Work to complete >> In the text on Roman mosaics, who catalogued the known labyrinth floor mosaics, and in what year?
---------- Selected passage
Roman mosaics frequently depicted religious figures, theatrical scenes, mythological stories, geometric labyrinth patterns, and other decorative designs.

===Portraits===
Imagery of famous individuals or entertaining scenes are common on Roman mosaics. The Alexander Mosaic from the House of the Faun, Pompeii depicts the Battle of Issus between Alexander the Great and Darius III. In addition to famous people from antiquity, mosaics can depict aspects of daily life. The Gladiator Mosaic from Rome depicts a fighting scene, naming each gladiator involved. A gladiatorial scene is also known from Leptis Magna.

Roman portrait mosaics, as well as Roman portraits in general, often depicted men and women with similar physical features or attire. This practice became especially commonplace during the Imperial Period and dates back to as early as 18 BC. There is evidence for this in a series of Denarii (Roman silver coins), which portray the goddess Virtus with recognizable Augustan features.

=== Geometric Mosaics ===
One common type of Roman mosaics are geometric mosaics, which there is evidence for all across the Roman Empire. Geometric mosaics are often made up of intricate patterns in the style of mazes or labyrinths. There are 57 known floor mosaics in the style of labyrinths, and the majority of them are found in private homes or bathhouses. All 57 were catalogued in 1977 by German archaeologist, Wiktor Daszewski. Scholar Rebecca Molholt discusses the reasoning behind why so many of the known maze mosaics were found in bathhouses. Maze mosaics were believed to have apotropaic powers and this is reflected in many mosaics which incorporate scenes of mythical creatures or stories. Furthermore, labyrinth mosaics were considered to be bearers of good luck for those who could successfully make their way through the maze. On their way to bathe, athletes likely would walk through these mazes on their way to bathe in preparation for competition. The experience of walking along the labyrinth pattern would have likely heightened the senses, as the participants would be acutely aware of their feet along the mosaic on the floor.
--------------------
---------- Extracted material
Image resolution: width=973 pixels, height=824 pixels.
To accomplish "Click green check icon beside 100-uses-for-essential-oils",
--------------------
---------- Extracted material
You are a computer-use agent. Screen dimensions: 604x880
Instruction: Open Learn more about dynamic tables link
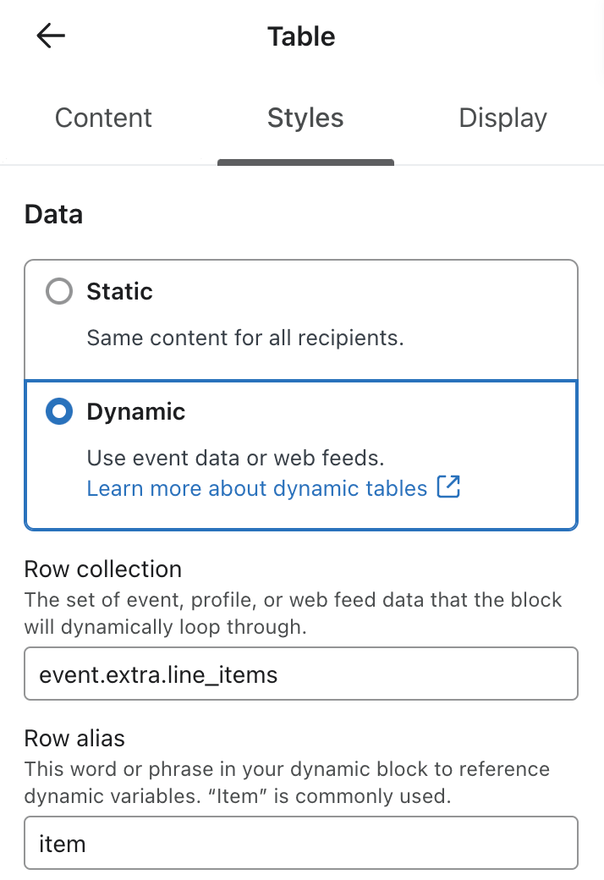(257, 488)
--------------------
Your solution >> The German archaeologist Wiktor Daszewski catalogued them in 1977.